Title: Exploring the Barriers and Factors that Influence Debugger Usage for Students

Debugging is one of the most expensive and time-consuming processes in software development. To support programmers, researchers, and developers have introduced a wide variety of debuggers or tools to automatically find errors in code, to make this process more efficient. However, there is a gap between industry developers and students regarding the skillful use of debuggers. We aim to understand this gap by studying barriers that hinder new programmers from using debuggers. We conducted a survey involving 73 students with various extents of programming experience and performed qualitative analysis. The goal was to extract insights into why students do not develop debugger usage skills. Our results suggest the general lack of academic course focus on debuggers is one of the primary reasons for avoidance. At the same time, complex user interfaces and a lack of visualization also seem intimidating for many students, making using a debugger unappealing. Based on the results, we provide guidelines to motivate future debugger designs and education materials to improve debugger usage. Our survey results summary is publicly available at

Authors: Ge Zhang, Yan Chen, Steve Oney

Title: RunEx: Augmenting Regular-Expression Code Search with Runtime Values

Programming instructors frequently use in-class exercises to help students reinforce concepts learned in lecture. However, identifying class-wide patterns and mistakes in students’ code can be challenging, especially for large classes. Conventional code search tools are insufficient for this purpose as they are not designed for finding semantic structures underlying large students’ code corpus, where the code samples are similar, relatively small, and written by novice programmers. To address this limitation, we introduce RunEx, a novel code search tool where instructors can effortlessly generate queries with minimal prior knowledge of code search and rapidly search through a large code corpus. The tool consists of two parts: 1) a syntax that augments regular expressions with runtime values, and 2) a user interface that enables instructors to construct runtime and syntax-based queries with high expressiveness and apply combined filters to code examples. 

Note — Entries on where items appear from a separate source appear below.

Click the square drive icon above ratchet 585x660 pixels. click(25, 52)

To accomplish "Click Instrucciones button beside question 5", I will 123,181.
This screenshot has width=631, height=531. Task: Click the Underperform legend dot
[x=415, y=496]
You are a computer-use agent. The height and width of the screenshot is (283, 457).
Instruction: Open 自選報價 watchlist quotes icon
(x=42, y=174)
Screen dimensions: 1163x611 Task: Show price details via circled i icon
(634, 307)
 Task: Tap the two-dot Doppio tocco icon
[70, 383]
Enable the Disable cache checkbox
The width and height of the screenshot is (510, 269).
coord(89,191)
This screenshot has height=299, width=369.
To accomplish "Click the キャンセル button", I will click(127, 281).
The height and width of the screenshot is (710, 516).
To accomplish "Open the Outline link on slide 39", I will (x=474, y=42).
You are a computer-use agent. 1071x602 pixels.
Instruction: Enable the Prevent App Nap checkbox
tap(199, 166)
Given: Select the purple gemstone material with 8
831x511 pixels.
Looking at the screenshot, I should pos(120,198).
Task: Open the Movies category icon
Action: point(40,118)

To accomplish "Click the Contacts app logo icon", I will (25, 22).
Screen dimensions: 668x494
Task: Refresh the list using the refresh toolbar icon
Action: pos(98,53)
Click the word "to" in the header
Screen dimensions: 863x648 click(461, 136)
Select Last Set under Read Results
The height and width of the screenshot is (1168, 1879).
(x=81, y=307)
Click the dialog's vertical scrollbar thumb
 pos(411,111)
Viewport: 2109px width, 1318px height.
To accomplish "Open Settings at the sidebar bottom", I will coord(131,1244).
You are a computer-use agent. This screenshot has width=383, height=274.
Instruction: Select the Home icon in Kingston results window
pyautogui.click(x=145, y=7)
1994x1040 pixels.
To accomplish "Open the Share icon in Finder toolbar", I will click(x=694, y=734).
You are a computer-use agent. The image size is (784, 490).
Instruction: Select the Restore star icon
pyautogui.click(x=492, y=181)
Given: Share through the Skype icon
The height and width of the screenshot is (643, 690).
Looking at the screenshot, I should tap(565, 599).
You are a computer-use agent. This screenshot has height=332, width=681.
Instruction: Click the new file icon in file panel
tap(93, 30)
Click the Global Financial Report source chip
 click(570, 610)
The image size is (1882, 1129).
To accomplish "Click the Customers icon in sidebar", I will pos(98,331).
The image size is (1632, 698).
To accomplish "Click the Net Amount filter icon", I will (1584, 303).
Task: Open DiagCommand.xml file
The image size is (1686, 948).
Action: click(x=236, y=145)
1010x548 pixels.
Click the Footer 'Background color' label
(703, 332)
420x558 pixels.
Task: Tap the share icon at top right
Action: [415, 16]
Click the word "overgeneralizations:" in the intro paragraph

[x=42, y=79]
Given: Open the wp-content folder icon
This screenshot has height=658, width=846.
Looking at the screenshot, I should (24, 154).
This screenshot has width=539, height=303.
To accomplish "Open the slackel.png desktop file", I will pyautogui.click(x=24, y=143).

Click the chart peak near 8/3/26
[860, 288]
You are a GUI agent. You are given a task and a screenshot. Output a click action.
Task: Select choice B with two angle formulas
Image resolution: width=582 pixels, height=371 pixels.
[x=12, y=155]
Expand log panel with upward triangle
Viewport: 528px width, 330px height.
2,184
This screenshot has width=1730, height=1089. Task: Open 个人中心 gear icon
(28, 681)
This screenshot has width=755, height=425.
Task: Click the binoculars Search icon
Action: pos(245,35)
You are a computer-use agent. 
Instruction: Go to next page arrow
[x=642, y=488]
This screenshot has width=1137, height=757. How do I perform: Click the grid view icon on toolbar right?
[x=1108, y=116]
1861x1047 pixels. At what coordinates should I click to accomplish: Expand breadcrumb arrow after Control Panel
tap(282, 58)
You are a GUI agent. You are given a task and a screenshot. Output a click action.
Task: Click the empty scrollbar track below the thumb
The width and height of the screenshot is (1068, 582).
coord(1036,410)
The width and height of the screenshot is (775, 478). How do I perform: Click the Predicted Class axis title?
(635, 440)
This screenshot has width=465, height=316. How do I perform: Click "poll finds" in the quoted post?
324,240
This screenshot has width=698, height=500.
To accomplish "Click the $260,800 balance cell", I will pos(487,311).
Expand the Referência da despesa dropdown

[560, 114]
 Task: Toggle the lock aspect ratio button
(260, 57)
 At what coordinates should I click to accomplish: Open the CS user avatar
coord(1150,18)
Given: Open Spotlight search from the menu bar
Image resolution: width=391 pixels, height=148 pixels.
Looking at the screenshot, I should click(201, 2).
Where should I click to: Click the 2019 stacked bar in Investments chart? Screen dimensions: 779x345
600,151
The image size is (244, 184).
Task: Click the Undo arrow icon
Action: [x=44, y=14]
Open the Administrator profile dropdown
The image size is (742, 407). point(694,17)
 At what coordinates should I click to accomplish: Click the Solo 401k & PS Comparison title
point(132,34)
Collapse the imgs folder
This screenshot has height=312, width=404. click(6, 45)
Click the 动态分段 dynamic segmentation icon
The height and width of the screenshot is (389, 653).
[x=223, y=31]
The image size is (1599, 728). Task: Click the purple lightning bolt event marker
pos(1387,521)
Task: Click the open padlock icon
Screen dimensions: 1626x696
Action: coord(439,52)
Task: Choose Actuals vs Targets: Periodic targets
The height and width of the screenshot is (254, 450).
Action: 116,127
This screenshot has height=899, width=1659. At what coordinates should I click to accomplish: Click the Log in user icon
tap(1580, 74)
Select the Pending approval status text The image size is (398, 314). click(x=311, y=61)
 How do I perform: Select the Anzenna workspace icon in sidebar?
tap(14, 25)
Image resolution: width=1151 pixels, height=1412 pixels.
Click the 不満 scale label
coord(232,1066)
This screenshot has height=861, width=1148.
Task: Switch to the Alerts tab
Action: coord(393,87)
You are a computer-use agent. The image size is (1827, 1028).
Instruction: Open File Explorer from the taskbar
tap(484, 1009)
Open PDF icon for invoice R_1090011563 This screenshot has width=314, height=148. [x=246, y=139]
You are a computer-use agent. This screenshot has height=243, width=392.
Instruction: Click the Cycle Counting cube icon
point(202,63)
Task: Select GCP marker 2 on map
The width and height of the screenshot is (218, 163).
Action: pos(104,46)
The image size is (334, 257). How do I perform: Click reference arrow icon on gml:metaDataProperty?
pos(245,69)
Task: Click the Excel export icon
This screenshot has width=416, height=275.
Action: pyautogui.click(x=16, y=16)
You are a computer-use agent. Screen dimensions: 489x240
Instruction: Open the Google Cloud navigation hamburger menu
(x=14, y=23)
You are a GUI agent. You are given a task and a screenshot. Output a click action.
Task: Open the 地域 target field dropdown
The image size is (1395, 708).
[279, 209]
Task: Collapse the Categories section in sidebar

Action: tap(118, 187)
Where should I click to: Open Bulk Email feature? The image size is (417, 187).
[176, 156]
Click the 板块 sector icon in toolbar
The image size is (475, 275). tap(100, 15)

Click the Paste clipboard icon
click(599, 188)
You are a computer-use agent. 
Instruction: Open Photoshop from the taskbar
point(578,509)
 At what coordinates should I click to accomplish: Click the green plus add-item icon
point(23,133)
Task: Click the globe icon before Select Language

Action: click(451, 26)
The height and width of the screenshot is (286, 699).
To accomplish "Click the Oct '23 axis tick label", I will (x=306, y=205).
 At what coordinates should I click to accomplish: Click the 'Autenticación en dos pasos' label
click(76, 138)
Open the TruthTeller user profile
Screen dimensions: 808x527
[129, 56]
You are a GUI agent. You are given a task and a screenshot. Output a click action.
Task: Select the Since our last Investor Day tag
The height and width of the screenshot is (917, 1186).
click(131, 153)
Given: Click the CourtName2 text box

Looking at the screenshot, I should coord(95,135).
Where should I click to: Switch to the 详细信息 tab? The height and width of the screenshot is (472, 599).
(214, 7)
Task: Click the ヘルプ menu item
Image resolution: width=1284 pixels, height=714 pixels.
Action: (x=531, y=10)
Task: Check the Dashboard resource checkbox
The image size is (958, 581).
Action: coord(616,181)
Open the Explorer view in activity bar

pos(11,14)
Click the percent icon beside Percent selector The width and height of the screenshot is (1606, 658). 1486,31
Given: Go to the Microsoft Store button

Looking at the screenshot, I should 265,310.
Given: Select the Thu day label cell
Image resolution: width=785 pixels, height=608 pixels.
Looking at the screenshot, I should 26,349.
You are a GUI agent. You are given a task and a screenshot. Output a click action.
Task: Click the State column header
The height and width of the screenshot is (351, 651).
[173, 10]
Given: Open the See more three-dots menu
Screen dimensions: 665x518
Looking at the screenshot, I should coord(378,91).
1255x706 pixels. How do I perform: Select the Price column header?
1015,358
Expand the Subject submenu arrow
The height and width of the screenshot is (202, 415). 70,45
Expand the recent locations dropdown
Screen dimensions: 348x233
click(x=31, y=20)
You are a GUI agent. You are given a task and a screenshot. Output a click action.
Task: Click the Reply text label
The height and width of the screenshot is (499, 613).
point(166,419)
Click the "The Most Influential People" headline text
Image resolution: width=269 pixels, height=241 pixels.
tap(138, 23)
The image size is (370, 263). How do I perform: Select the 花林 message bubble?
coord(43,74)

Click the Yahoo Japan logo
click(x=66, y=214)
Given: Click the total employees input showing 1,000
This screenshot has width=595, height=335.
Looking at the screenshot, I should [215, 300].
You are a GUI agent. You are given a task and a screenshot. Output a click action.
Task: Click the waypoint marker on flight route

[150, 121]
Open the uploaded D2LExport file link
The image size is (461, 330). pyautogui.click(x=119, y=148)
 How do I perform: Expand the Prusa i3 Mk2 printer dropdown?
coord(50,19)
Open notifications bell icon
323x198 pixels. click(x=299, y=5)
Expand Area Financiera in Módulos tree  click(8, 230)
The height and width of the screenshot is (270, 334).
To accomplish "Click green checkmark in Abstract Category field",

Our comparison experiment shows that RunEx outperforms baseline systems with text matching alone in identifying code patterns with higher accuracy. Furthermore, RunEx features a user interface that requires minimal prior knowledge to create search queries. Through searching and analyzing students’ code with runtime values at scale, our work introduces a new paradigm for understanding patterns and errors in programming education.